# GIVEN PASSAGE:

[Begin]

Hopes weren’t high, were they. Regardless of whether the recent media flurry over Kele Okereke’s purportedly terminal Bloc Party role held any truth, was merely desperate journalism or just appallingly cynical marketing, the fact that a few provocative headlines from the NME served to entirely overshadow the announcement of this EP pretty much says it all.
Perhaps the greatest surprise was that people still knew who he was. Whatever Kele had hoped to achieve with his solo project, longevity can’t have been part of it: The Boxer was a record that sounded dated the moment it emerged, a Frankenstein creation staggering in the shadows of the artists it so brazenly thieved from. It had some moments, sure, but few worth remembering - though certainly nothing to justify the level of vitriol garnered from some quarters. This simply wasn’t an album worth hating.
Doubtless the coming weeks will see a similar churn of extreme response from a subculture that’s still pining, tediously, for a repeat of Silent Alarm, and for whom Kele’s continued flirtation with electronic music constitutes an affront to some natural order. But like its predecessor, The Hunter doesn’t warrant such emotion: heck, there’s even - whisper it, with a slight cringe of shame - some bits here to like.

[End]

# PROVIDED INFORMATION:
[Begin]

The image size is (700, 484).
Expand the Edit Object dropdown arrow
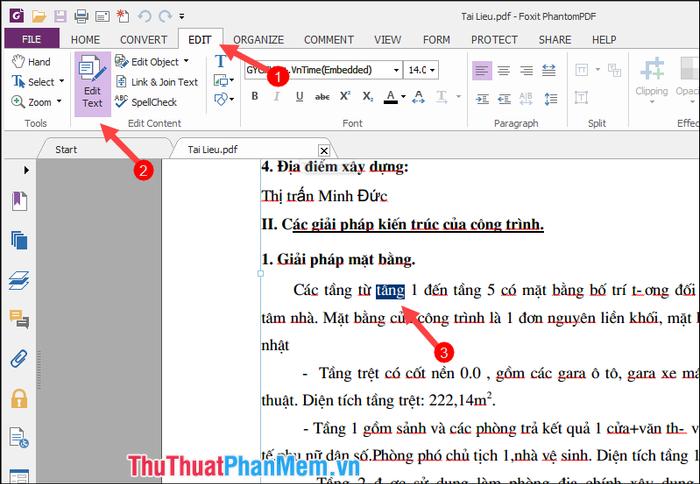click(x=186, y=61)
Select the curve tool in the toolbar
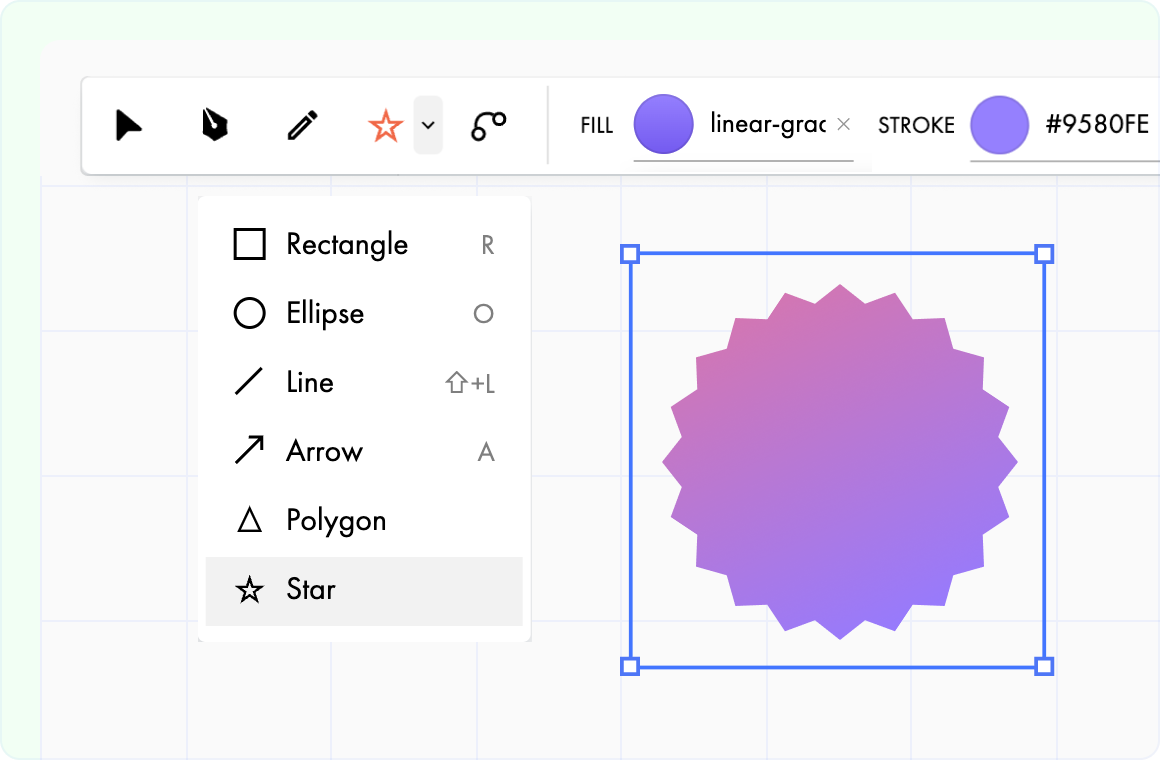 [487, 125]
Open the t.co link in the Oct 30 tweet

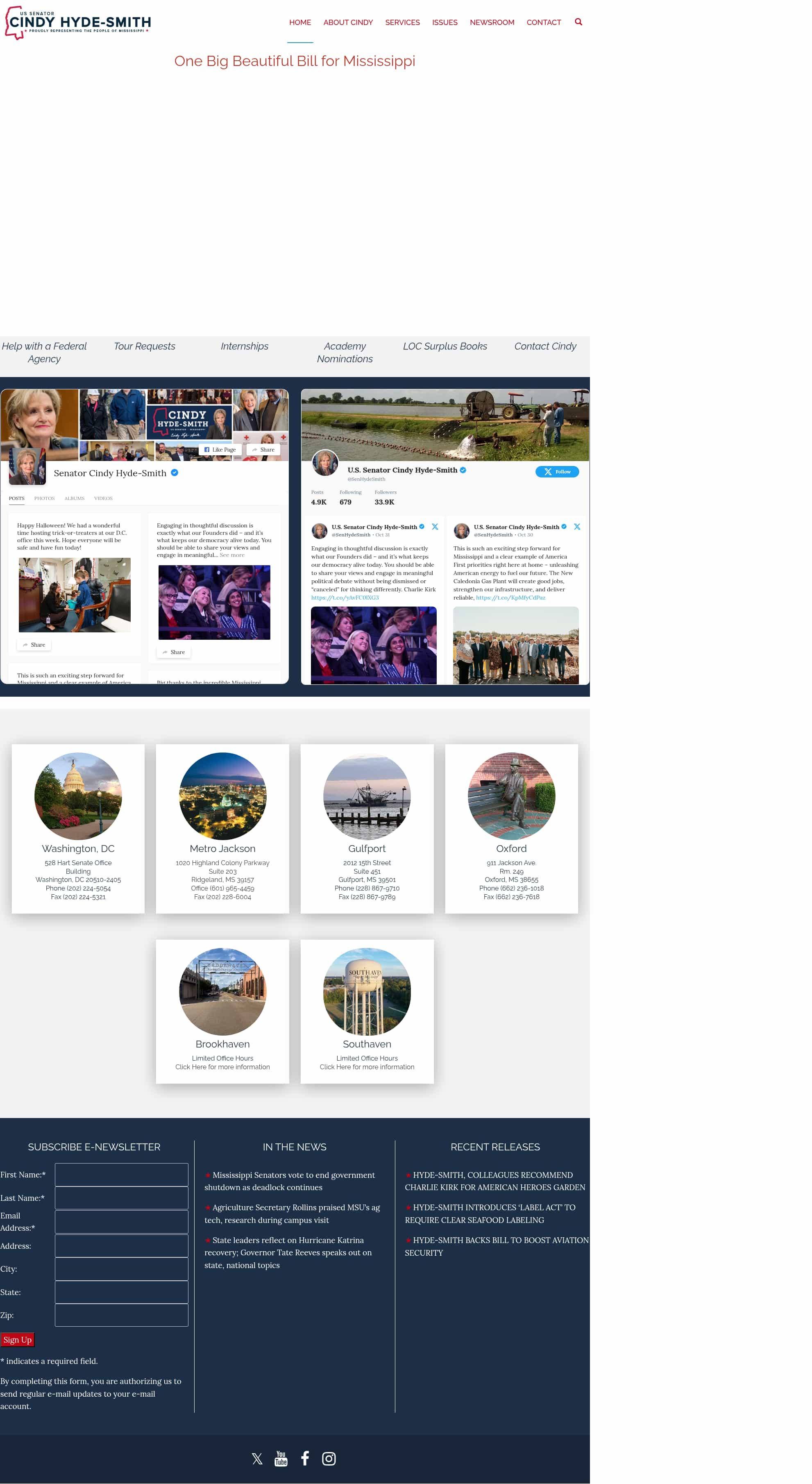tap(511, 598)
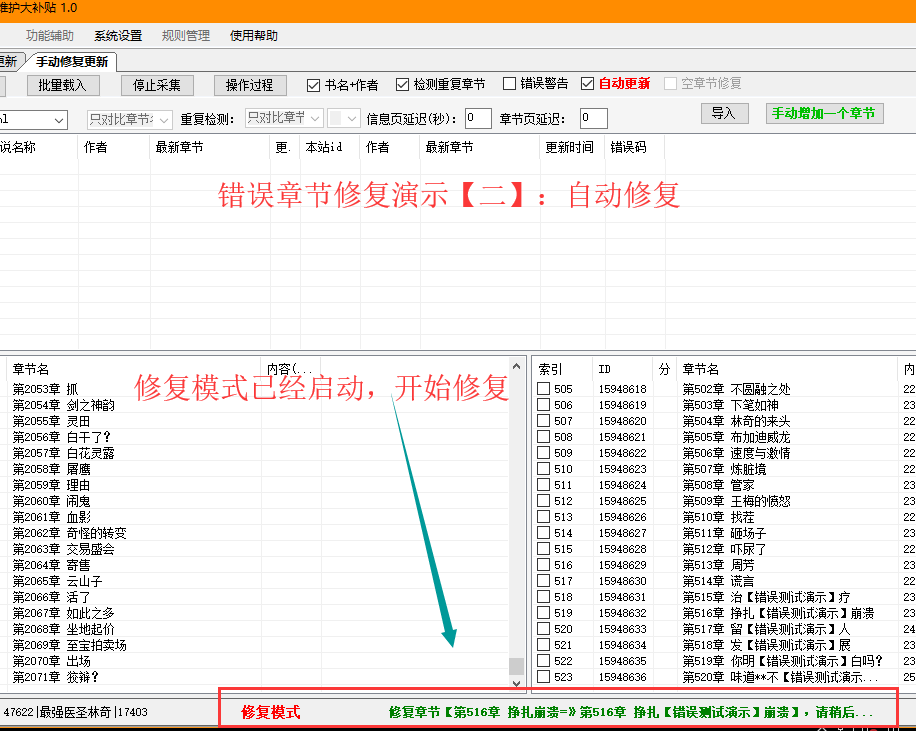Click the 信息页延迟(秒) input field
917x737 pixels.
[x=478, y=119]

[End]

# WRITTEN PROBLEM:
Print the part of the review from "Perhaps the greatest" to "album worth hating.", word for word. The items come from a different source than the review.

# RESULT BELOW:
Perhaps the greatest surprise was that people still knew who he was. Whatever Kele had hoped to achieve with his solo project, longevity can’t have been part of it: The Boxer was a record that sounded dated the moment it emerged, a Frankenstein creation staggering in the shadows of the artists it so brazenly thieved from. It had some moments, sure, but few worth remembering - though certainly nothing to justify the level of vitriol garnered from some quarters. This simply wasn’t an album worth hating.